Linchamentos virtuais: o que motiva os atos e a gravidade desse comportamento na sociedade atual
Enviada em 05/03/2022
Na série “Sex Education”, da Netflix, uma personagem é linchada na internet após ter fotos íntimas expostas na mesma contra a sua vontade. É possível traçar um paralelo entre o programa e a realidade do Brasil, onde, embora existam leis com o objetivo de previnir discursos odiosos no meio “online”, esses continuam acontecendo. Diante disso, é necessário pontuar qual a importância do combate aos linchamentos virtuais e as motivações dos linchadores.
É fundamental, em primeira análise, entender que a importância de combater os linchamentos cibernéticos, deve-se, principalmente, porque, apesar de o meio virtual ser um símbolo da atual geração, ele ainda não é um ambiente acolhedor para minorias.
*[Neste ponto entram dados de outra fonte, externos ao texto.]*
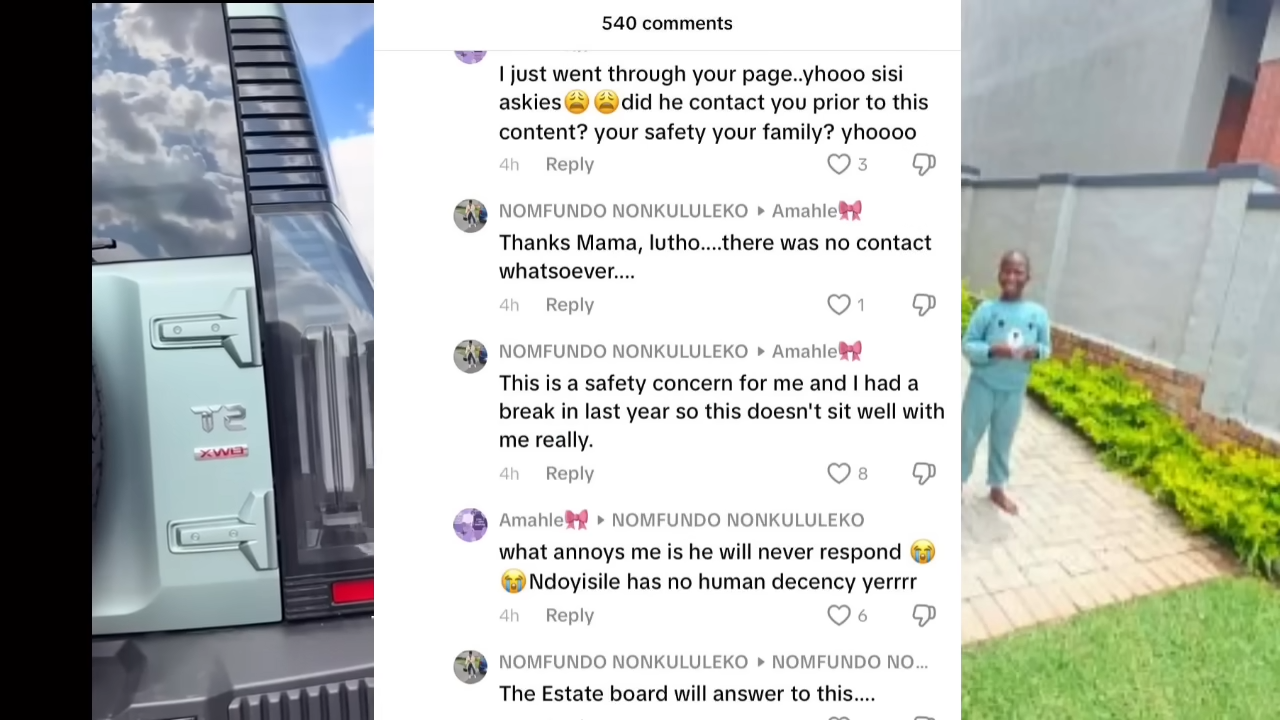Dislike the "Thanks Mama, lutho" comment
This screenshot has height=720, width=1280.
pos(924,304)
De acordo com o Instituto Datafolha, vinte e dois porcento dos brasileiros já sofreram preconceito. Os detentores desse preconceito estão, muitas vezes, dentro das redes sociais e, realizam ataques contra grupos minoritários simplesmente por estarem ali, o que faz com que pessoas que pertencem a esses não se sintam bem-vindas ali. Considerando toda essa conjuntura, é evidente como é importante lutar contra os ataques virtuais.
Compreende-se, ainda, no que diz respeito às motivações para que os linchamentos virtuais ocorram, que a principal delas é a possibilidade enxergada pelos autores dos linchamentos de humilhar outras pessoas, mas, sem que a sua imagem seja associada a esses atos, já que a “internet” permite que se navegue de forma anonima. O que demonstra, claramente, o comportamento natural do homem segundo Thomas Hobbes, o qual afirma que a natureza humana é egoista, ou seja, quer satisfazer seus desejos mesmo que isso signifique prejudicar o outro.
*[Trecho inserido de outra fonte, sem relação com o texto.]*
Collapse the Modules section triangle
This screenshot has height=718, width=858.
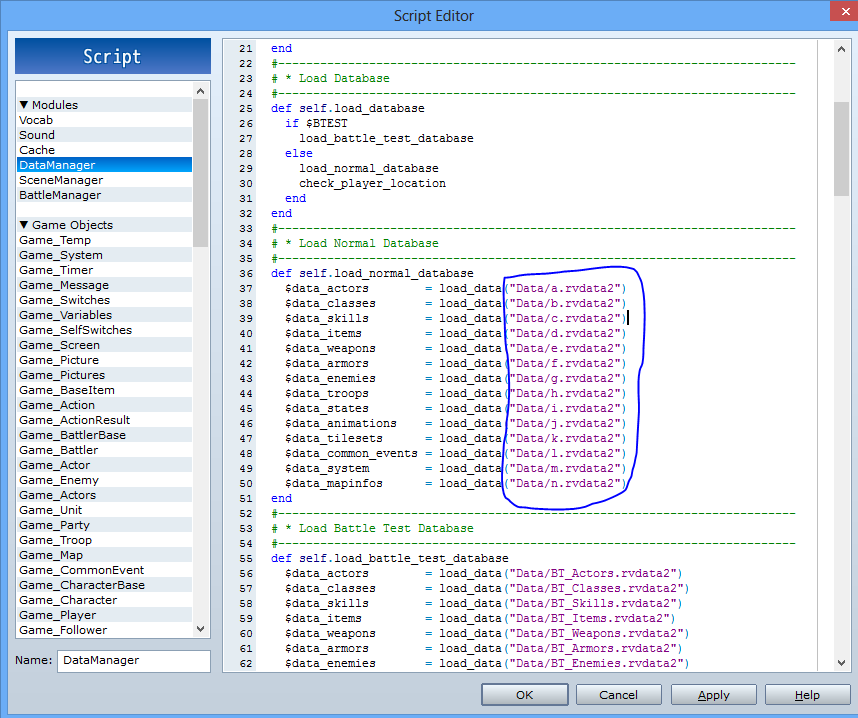click(24, 105)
Percebe-se, portanto, que a questão do linchamento virtual deve ser resolvida, visto que ela impacta negativamente na qualidade dos espaços “online” para minorias e, considerando que ela está associada ao anonimato da “internet”, é imprescindível que ocorra a ampliação do combate a esse tipo de crime. Para que isso seja feito, é necessário que o Ministério da Justiça, por meio da elaboração de um conjunto de leis, torne obrigatório o uso do Cadastro de Pessoa Física para fazer publicações em redes sociais. Tornando, assim, possível que as vítimas denunciem, ou pelo menos, identifiquem os agressores.